Making up the bulk of the work is the investigation that follows the arrest of a wildlife criminal.
Investigation officers handle exhibits, consolidate interrogations, and comply with the numerous case management steps to ensure offenders can be brought in front of a judge.
For example, the amended Wildlife Conservation Act has a new provision on the promotion of wildlife thus:
Promotion of wildlife
88b. (1) No person shall promote any wildlife or any part or derivative of any wildlife for a business of dealing unless he is a licensed dealer or a holder of a special permit to carry out the business of dealing.
Enforcing this involves the surveillance and monitoring of any promotion of wildlife, an offence that is highly likely committed online. The authorities, therefore, would require resources for online monitoring.

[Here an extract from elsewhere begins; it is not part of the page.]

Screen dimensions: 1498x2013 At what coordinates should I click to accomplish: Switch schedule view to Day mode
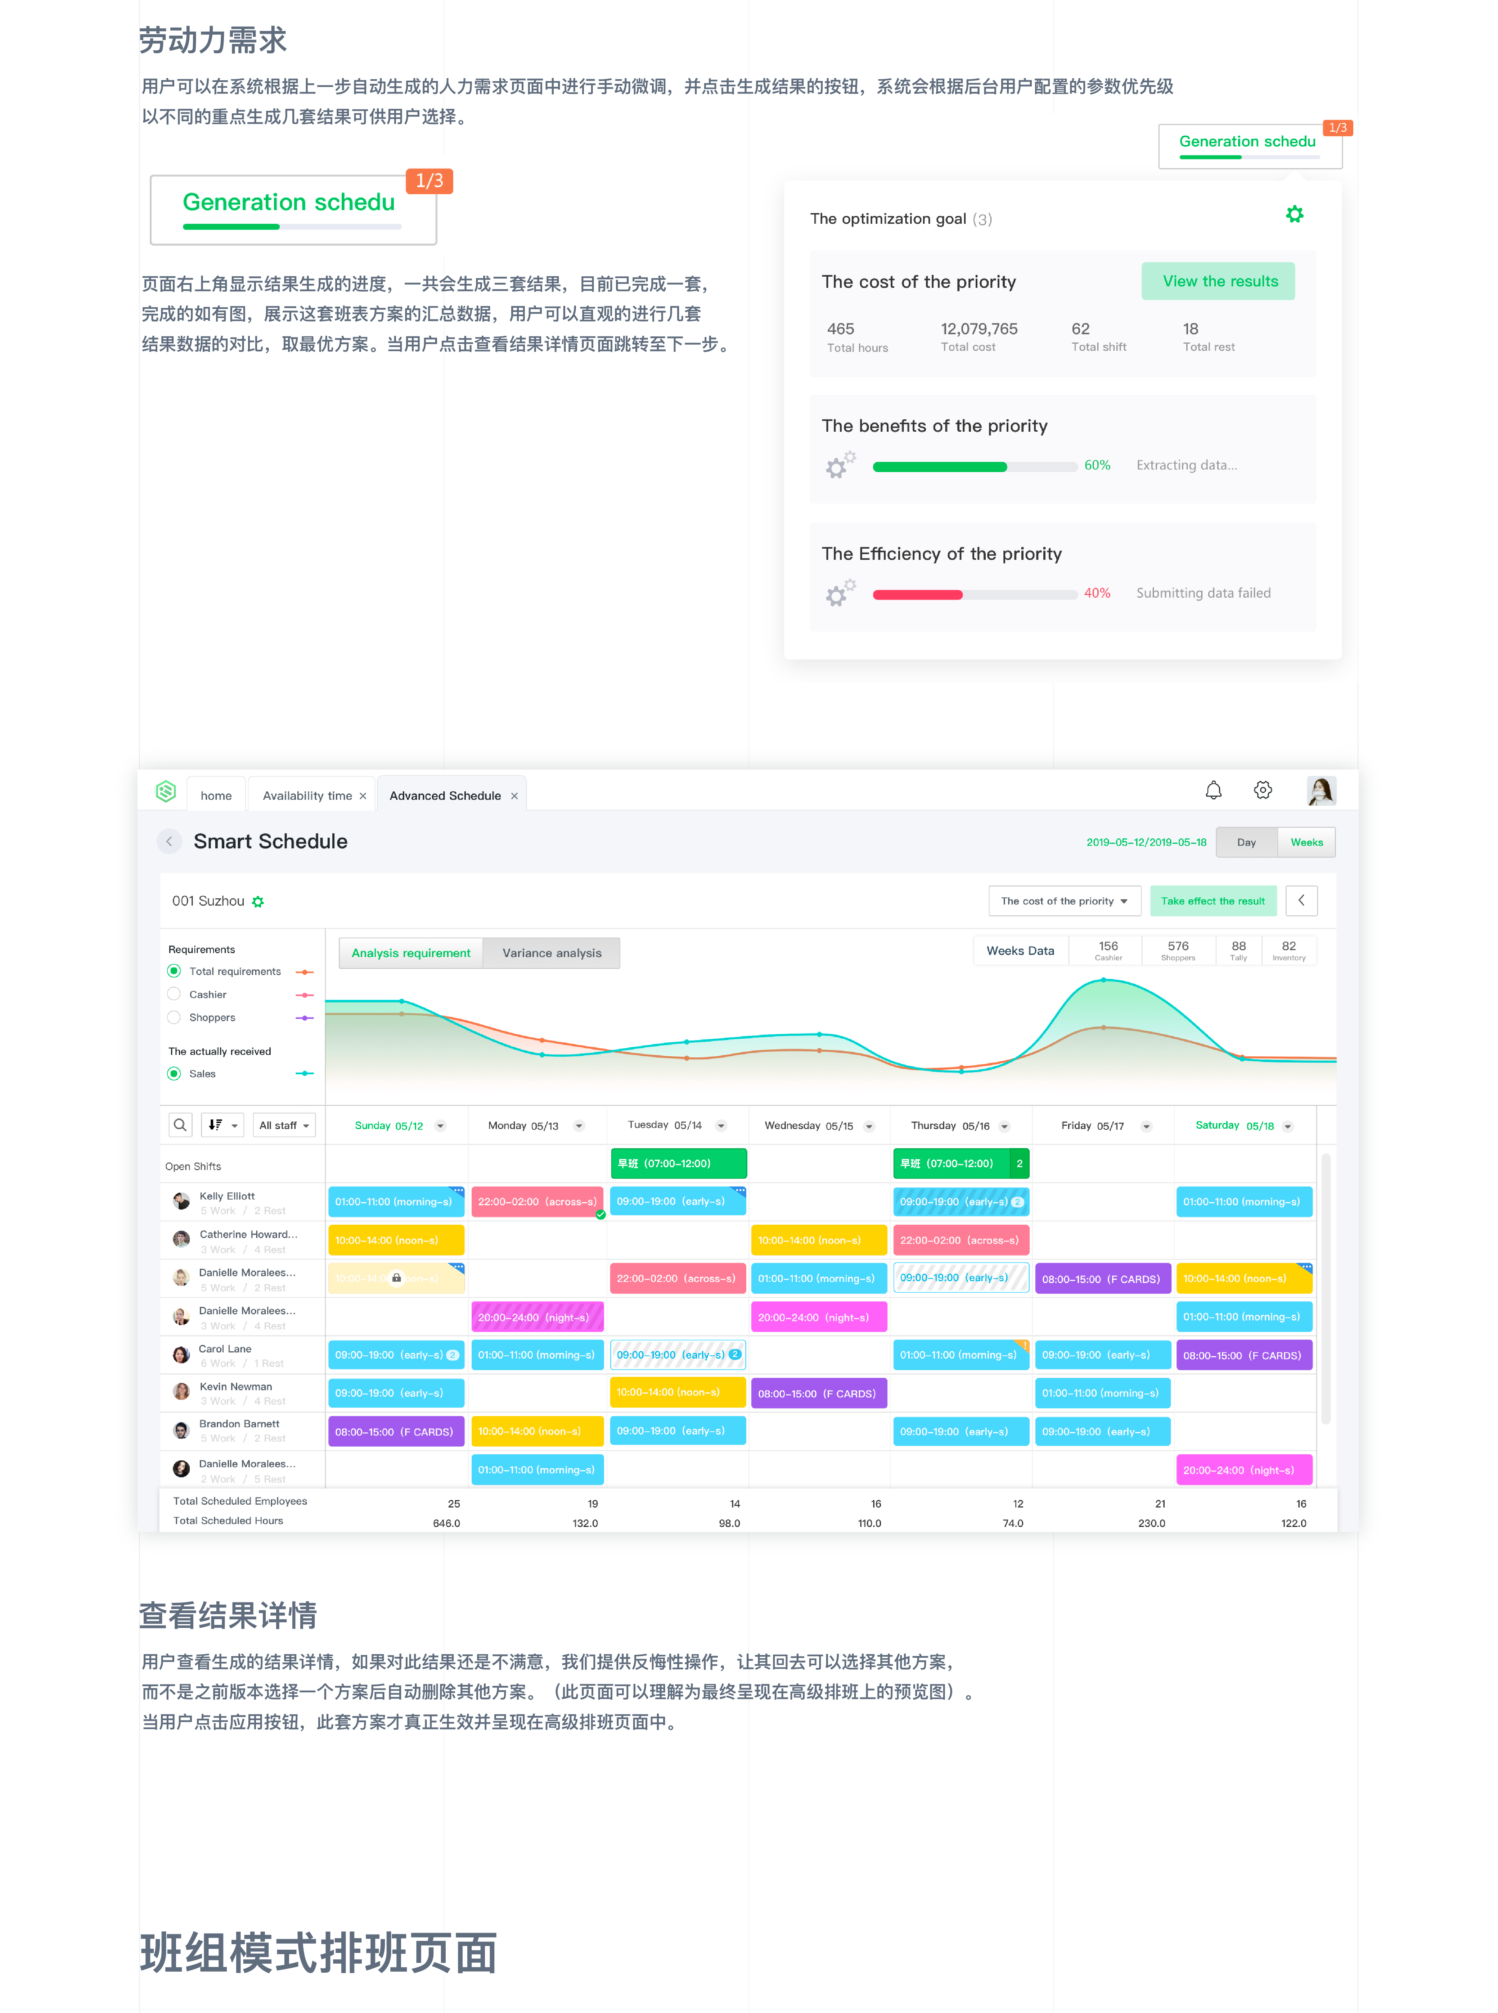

Upon detection, the next step is to track and arrest the offender. Tracking would usually involve advanced investigative procedures to preserve the enforcement officers’ safety and gain access to the offender with the least amount of risk.
After arrest, several elements need to be proven to prosecute someone accused of promoting wildlife without a permit. This involves legal technicalities.
First off, what constitutes “promoting wildlife”? The very meaning of wildlife promotion needs to be clearly defined.
There is also the issue of proving that an offence took place online based on digital evidence. While seemingly straightforward, proving the accused’s lack of permit can be difficult to address.
In the courtroom, the prosecuting officer must also be able to communicate facts effectively to people who might not know very much about wildlife or wildlife crime.
Simplifying the language of science and wildlife conservation work could come at the cost of omitting certain information. In some cases, even seasoned DPPs can fumble before a judge.
Post-arrest work therefore, would greatly benefit from the specialised involvement of the public and specific groups.
Raising public awareness is important in reducing demand for illegal wildlife, and turning the public into the authorities’ eyes and ears.
Lawyers could assist in specialised wildlife legal research and volunteer in engagements and targeted outreach with prosecutors and judges.
Economists and financial experts can greatly contribute to analysing issues such as money laundering and financial crime in illegal wildlife trade.
Social scientists can play a role in understanding the drivers of wildlife demands and how to best address them.
Journalists could further enquire beyond what is reported by the authorities to encourage transparency and foster freedom of information, such as outcomes of court cases.
An arrest of a poacher or wildlife trader aims to ensure these criminals are given appropriate sentences, in line with laws that deter criminals from emptying our forests and stealing our wildlife.
To navigate through a labyrinth of systems in the country is not a small task, but these very systems greatly shape wildlife conservation.
We need to plug the gaps in streamlining efforts on the ground right up to ensuring that enforcement and the law go hand-in-hand.
Nor Arlina Amirah Ahmad Ghani is the co-founder and Director of Justice for Wildlife Malaysia, which focuses on bridging the law and wildlife conservation.